*Text excerpt:*

☆ ☆ ☆

Friday, July 26, 2013

Dollars & Sense




I've been thinking a lot lately about how fortunate I am to live where I do and have the things I have even though all I have requires a great deal of hard work and sometimes real penny pinching. A lot of my friends tell me they wish they could live in the country away from the stress of city life and they envy how much money we must save living the country life style. I'm here to tell you a cold, hard truth - it is not cheaper to live in the country! Sure, if you are a true back to nature, live off the grid, live off the land type that you see on the Discovery Channel I'm sure it is cheaper. But I like running water, electricity and heat. Oh yes, I like heat and electricity. God bless Thomas Alva Edison.

When we moved to Dogwood Lane 16 years ago we both knew that we would still have to work at full time jobs for a good long time in order to make our rural dream come true. Being able to finally retire has been such a blessing and has made it possible to tackle projects we've had on hold for many years.

☆ ☆ ☆

*Data section:*
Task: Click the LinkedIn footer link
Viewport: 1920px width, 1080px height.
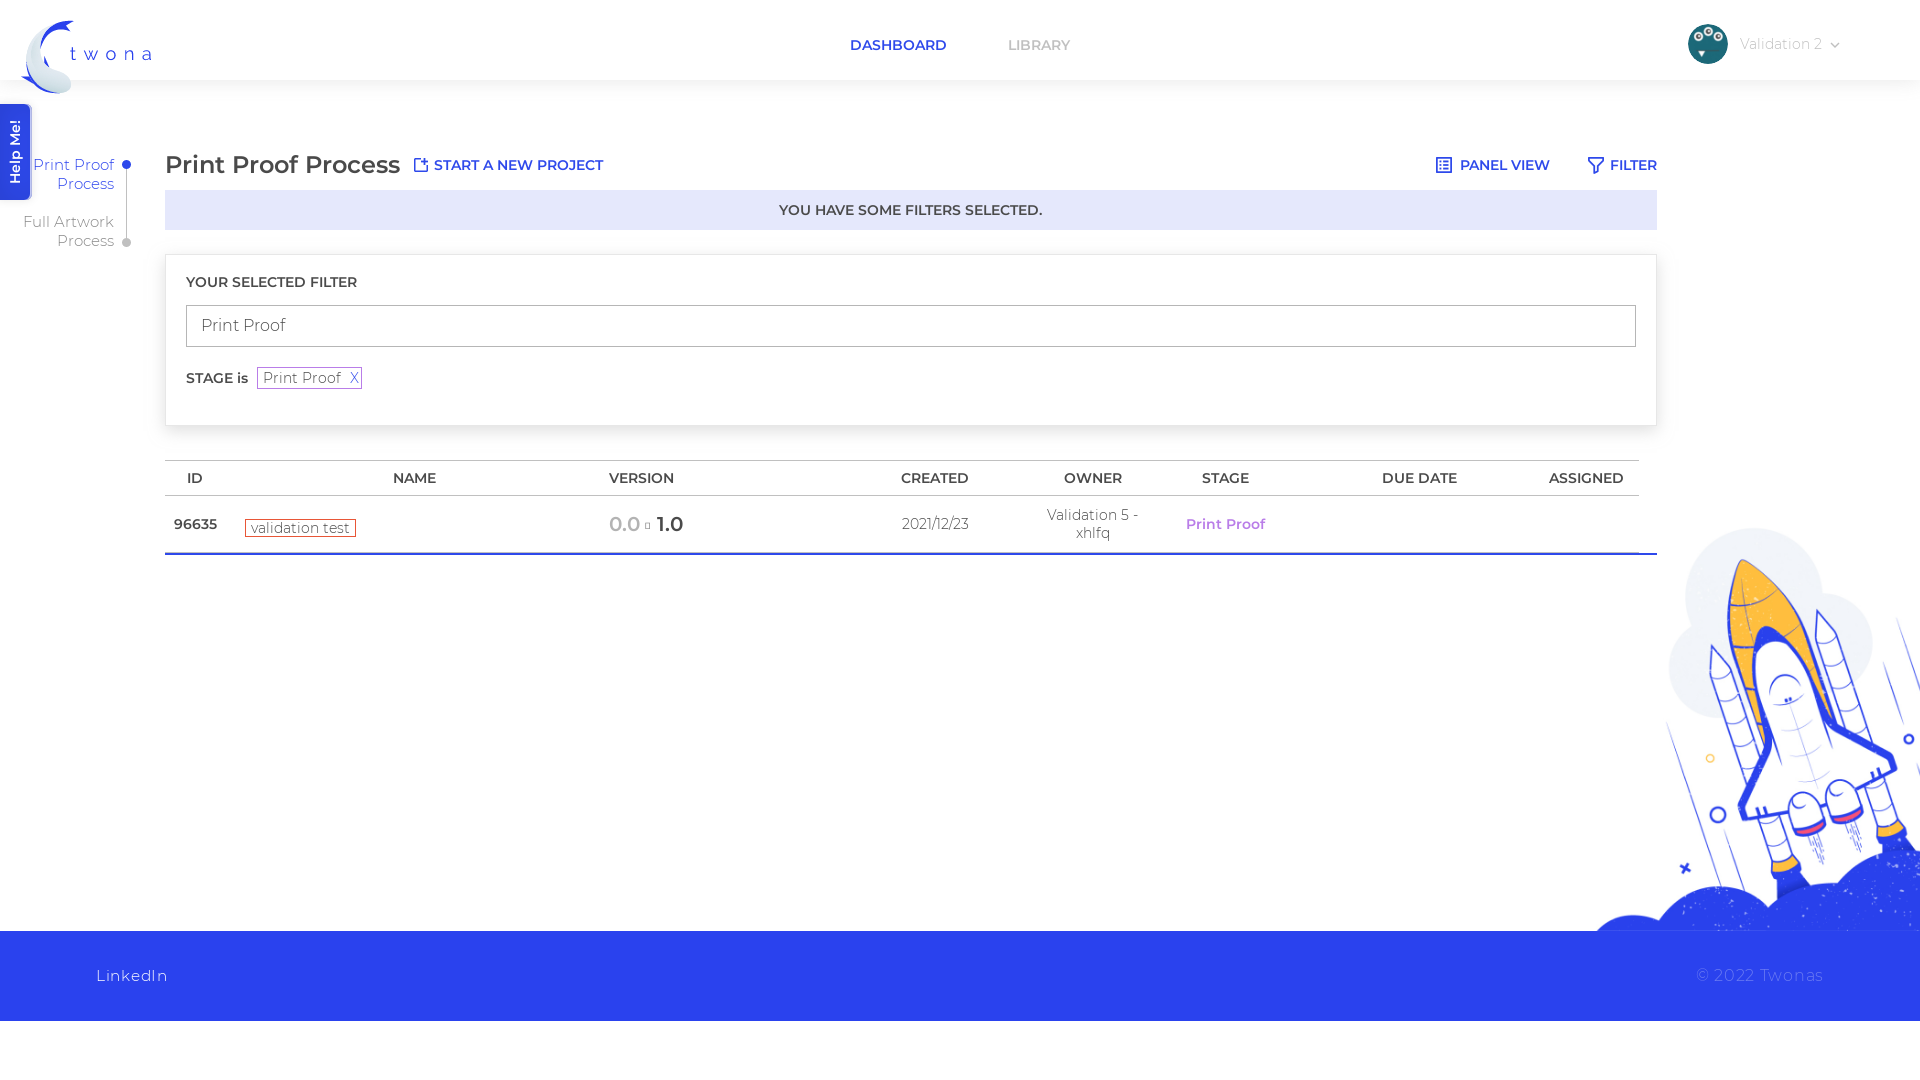Action: click(x=132, y=976)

☆ ☆ ☆

*Exercise task:*
Answer these questions from the "Dollars & Sense" text:
(a) Which three comforts does the writer say they like?
(b) How many years ago did the move to Dogwood Lane take place?
(c) Whom does the writer bless by name?

*Result for this exercise:*
(a) Running water, electricity and heat.
(b) 16 years ago.
(c) Thomas Alva Edison.